I have to admit that when I was in my ‘30s and ‘40s, I never thought I’d write about age discrimination, but now that I’m in my ‘50s and seen it first-hand, I wanted to share my thoughts on this topic.
Coincidently, there was a syndicated article in yesterday’s Dallas Morning News, “Age Discrimination in Hiring is Hard to Prove,” that talked about one woman’s struggle to get hired; they liked her resume and the screening call went well, but when it came time to meet in person, they “saw the wrinkles.”
I have a friend, John (name changed). John is 65 years old, but not yet ready to stop working or even work part time. He has excellent credentials and was just finally hired for full-time work after being out of work for more than a year. The holdup? His age.

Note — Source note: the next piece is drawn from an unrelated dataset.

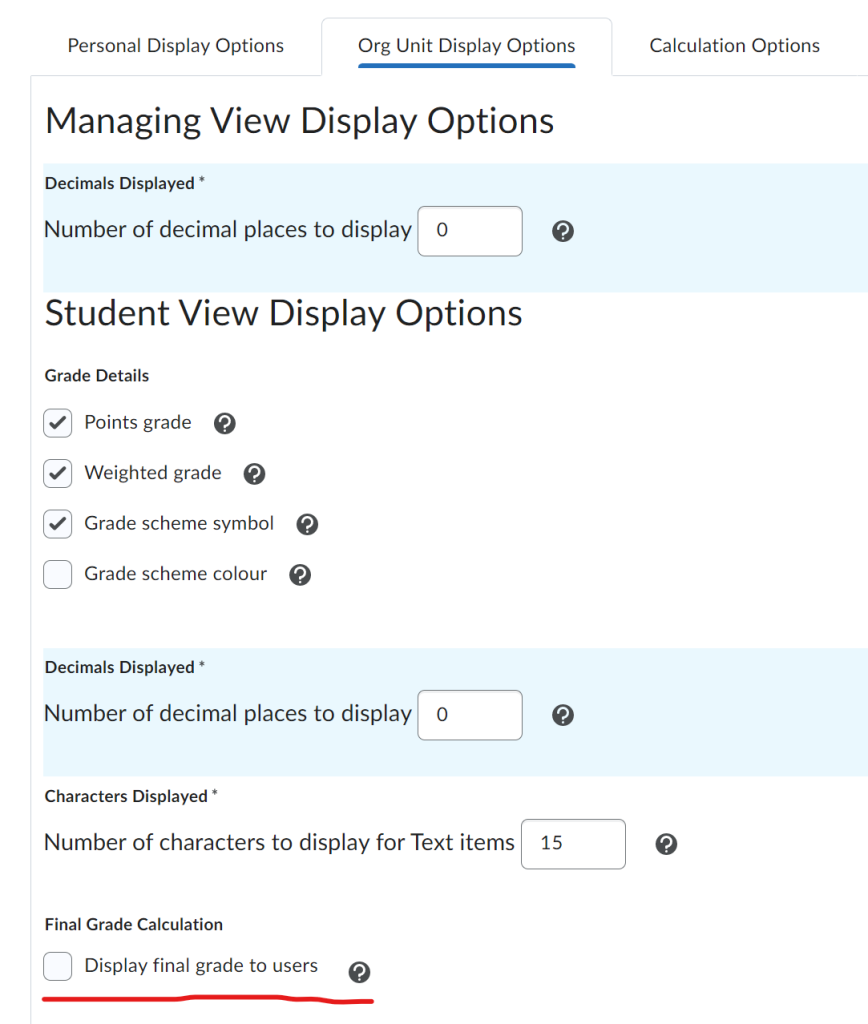Check Display final grade to users
The image size is (868, 1024).
click(57, 966)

Even though we know that employers cannot ask your age, it’s one of those barriers that is obvious on a resume and, naturally, in person. And, even though John is eager at 65, he still is a certain “age” that says to employers, “I haven’t much time left to work; the most you’ll get out of me is a few years.”

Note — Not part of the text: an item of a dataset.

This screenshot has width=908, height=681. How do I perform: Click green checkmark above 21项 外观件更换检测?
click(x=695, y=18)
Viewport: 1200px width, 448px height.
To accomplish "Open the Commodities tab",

I didn’t come up with that; that’s how he feels. I am so glad John is now employed full time, but I do feel for those who aren’t as fortunate. I read all the time about how seniors are embarking on second careers, but most of the time, it’s because they have money in the bank to help finance those careers. Unfortunately, the stereotype most of us, including me, think about when it comes to second careers is a Wal-Mart greeter or museum security guard.
I’d like to see this change. While I’m not as old as John and own my business, how long will it be before I get a referral for business and the potential client thinks I’m too “senior” to serve them well? Sure, I can explain all day long how qualified I am for the gig – and even possibly work in the fact that with age comes a whole lot of experience – but the stigma still exists.
Instead, I’d like to see employers look at experience and knowledge, and totally negate age. Again, it’s not something anyone will ever admit to, but we know it’s there. Instead of buying the car because it’s shiny and new, look under the hood where you’ll find an oiled engine that rarely sputters out.